GF: As a global financial center, how is Singapore coping with the threat of financial crime, especially in light of digital transformation?

Loo: Financial institutions in Singapore are facing increasingly complex and fast-evolving financial-crime threats, which can be facilitated by highly sophisticated techniques to disguise illicit assets and transactions. MAS expects financial institutions to proactively detect and disrupt financial crime by taking appropriate risk mitigation measures, and promptly alerting the authorities to suspicious activities. To be more effective at countering these risks, Singapore authorities and financial institutions have also made greater use of data analytics and deepened public-private collaboration.

In using data analytics, banks are applying machine learning techniques to detect and focus resources on higher-risk alerts and reduce false positives. Banks are also using network analysis tools to detect hidden relationships between customers. Through these efforts, banks can better avoid bad customers, monitor higher-risk customers, and strengthen relationships with legitimate customers.

GF: How do international investors view Singapore from a credit perspective?

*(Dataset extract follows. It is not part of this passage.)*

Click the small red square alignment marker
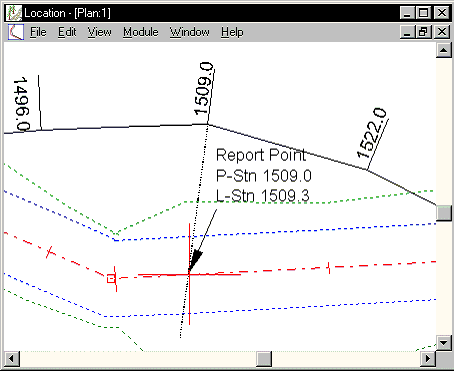 click(x=111, y=279)
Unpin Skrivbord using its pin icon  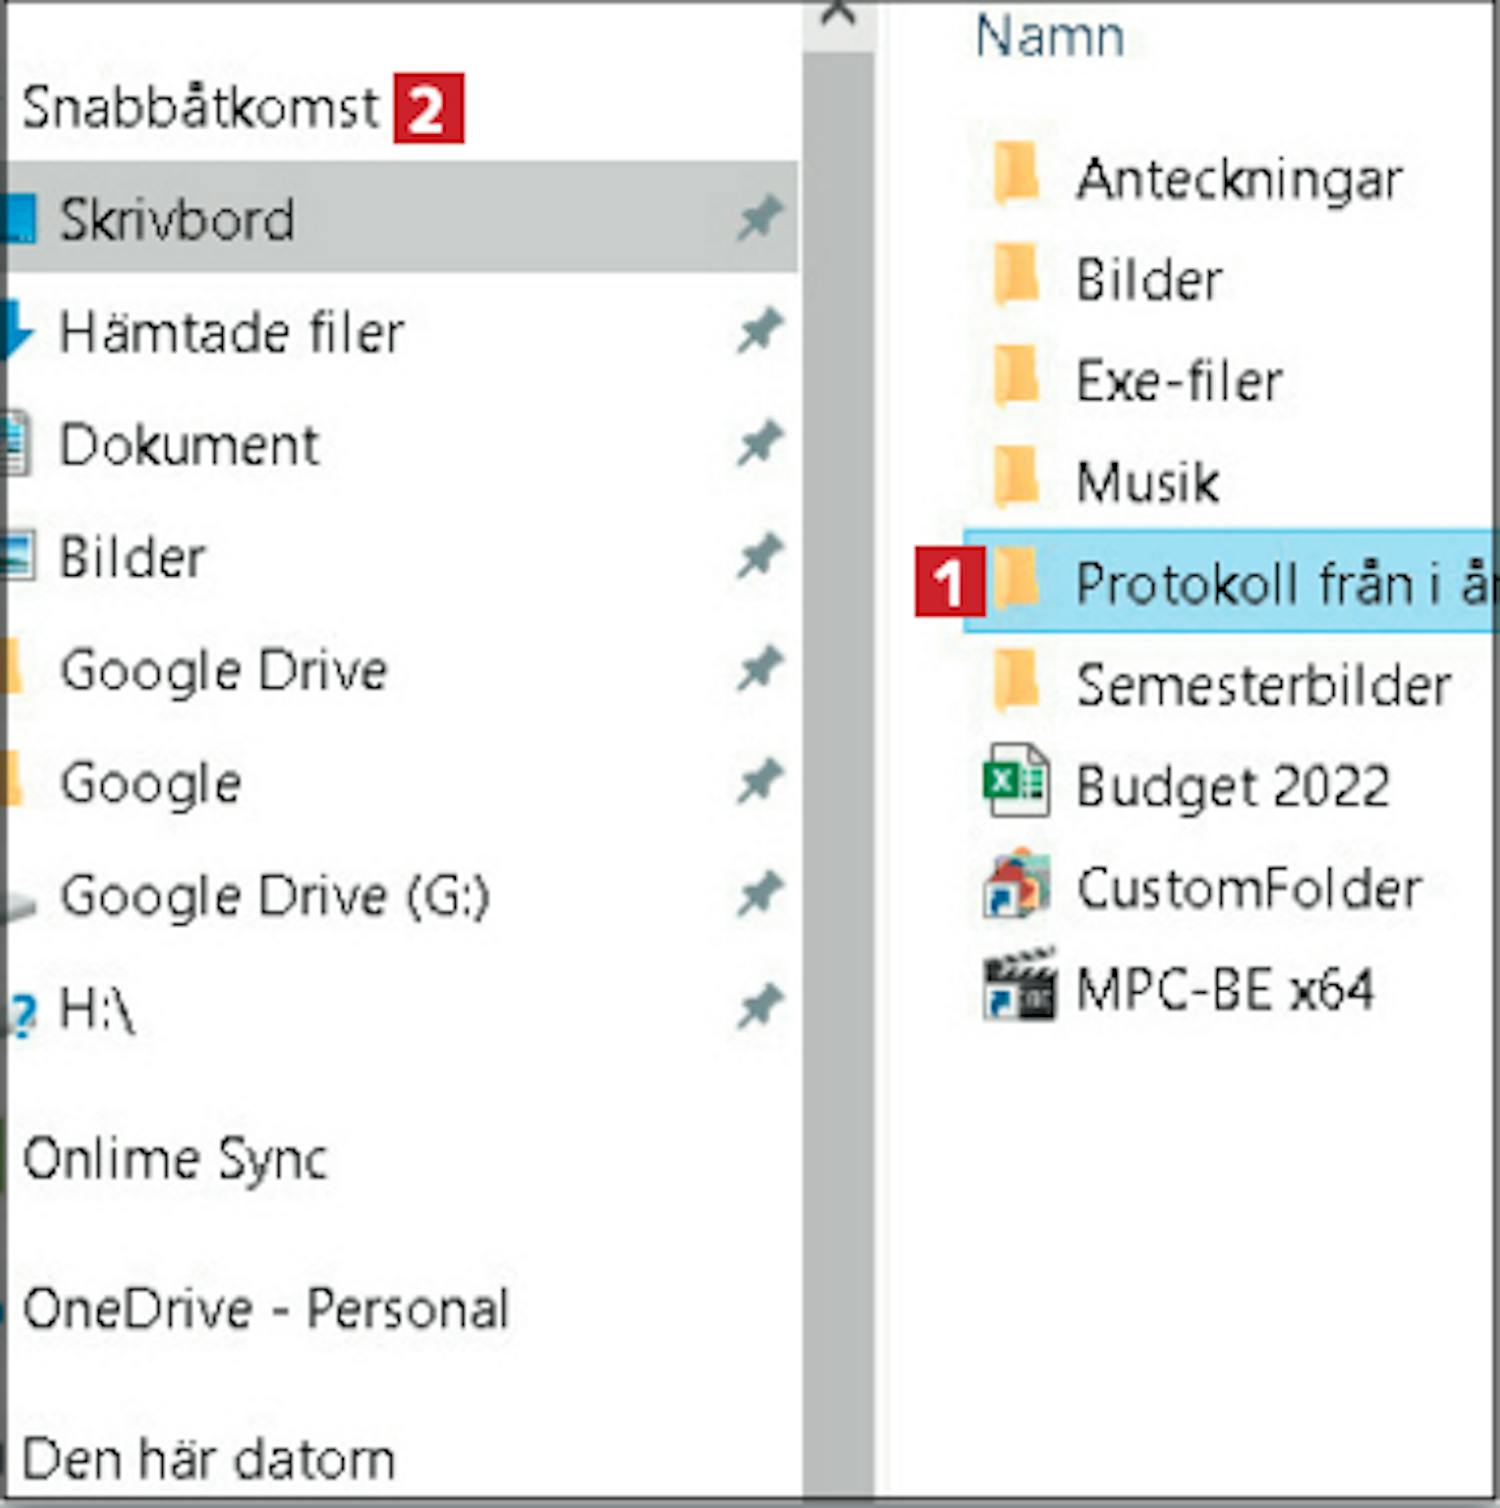[759, 218]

Loo: Given the interdependence of Asia’s economies in terms of trade and investment ties, investors tend to view the region as a bloc as far as risk perception is concerned. In times of stress, general risk aversion increases towards Asia as a whole, to the detriment of individual regional markets and countries’ investment flows. While it would be tempting to suggest that the recent turmoil in Hong Kong, which has prompted talk of the emigration of people and capital to the stability of Singapore, the MAS is keen to downplay that speculation.